Several highly pathogenic mammarenaviruses cause severe hemorrhagic and neurologic disease in humans for which
vaccines and
antivirals are limited or unavailable. New World (NW) mammarenavirus Machupo virus (MACV)
infection causes
Bolivian hemorrhagic fever in humans. We previously reported that the disruption of specific N-linked
glycan sites on the
glycoprotein (GPC) partially attenuates MACV in an
interferon alpha/beta and gamma (IFN-α/β and -γ) receptor knockout (R-/-) mouse model. However, some capability to induce neurological pathology still remained. The highly pathogenic Junin virus (JUNV) is another NW arenavirus closely related to MACV. An F427I substitution in the GPC transmembrane domain (TMD) rendered JUNV attenuated in a lethal mouse model after intracranial inoculation. In this study, we rationally designed and rescued a MACV containing mutations at two glycosylation sites and the corresponding F438I substitution in the GPC TMD. The MACV mutant is fully attenuated in IFN-α/β and -γ R-/- mice and outbred guinea pigs. Furthermore, inoculation with this mutant MACV completely protected guinea pigs from wild-type MACV lethal challenge. Last, we found the GPC TMD F438I substitution greatly impaired MACV growth in neuronal cell lines of mouse and human origins. Our results highlight the critical roles of the
glycans and the TMD on the GPC in arenavirus virulence, which provide insight into the rational design of potential
vaccine candidates for highly pathogenic arenaviruses.

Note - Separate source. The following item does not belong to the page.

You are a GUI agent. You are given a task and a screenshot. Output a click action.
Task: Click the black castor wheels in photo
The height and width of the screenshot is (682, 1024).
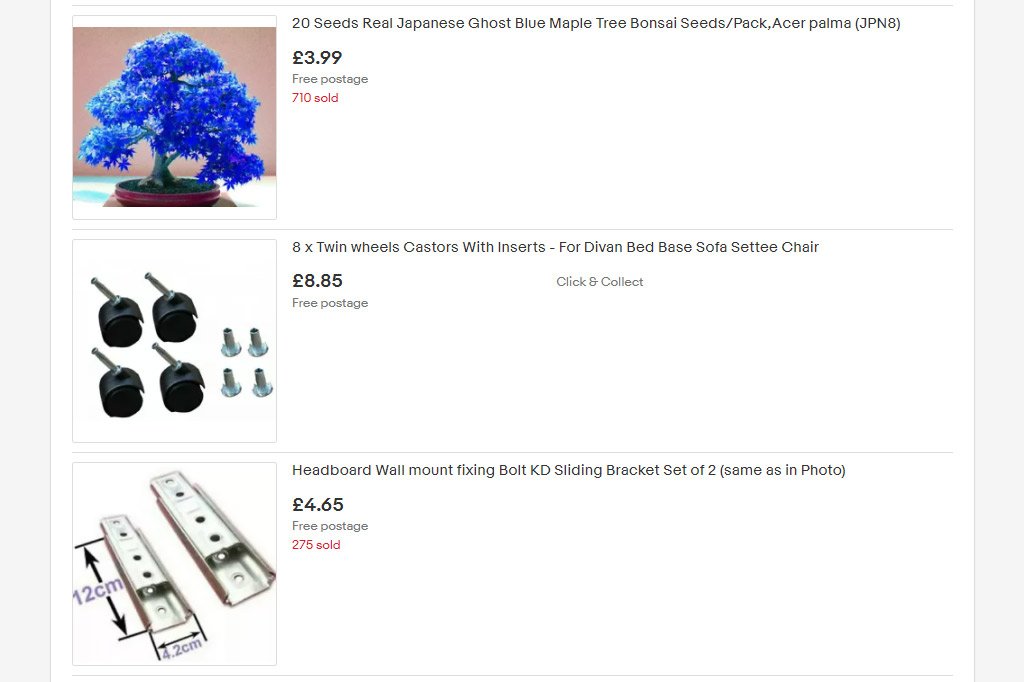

IMPORTANCE For arenaviruses, the only
vaccine available is the live attenuated Candid#1
vaccine, a JUNV
vaccine approved in Argentina. We and others have found that the
glycans on GPC and the F427 residue in the GPC TMD are important for virulence of JUNV. Nevertheless, mutating either of them is not sufficient for full and stable attenuation of JUNV. Using reverse genetics, we disrupted specific glycosylation sites on MACV GPC and also introduced the corresponding F438I substitution in the GPC TMD. This MACV mutant is fully attenuated in two animal models and protects animals from lethal
infection. Thus, our studies highlight the feasibility of rational attenuation of highly pathogenic arenaviruses for
vaccine development. Another important finding from this study is that the F438I substitution in GPC TMD could substantially affect MACV replication in neurons. Future studies are warranted to elucidate the underlying mechanism and the implication of this mutation in arenavirus neural tropism.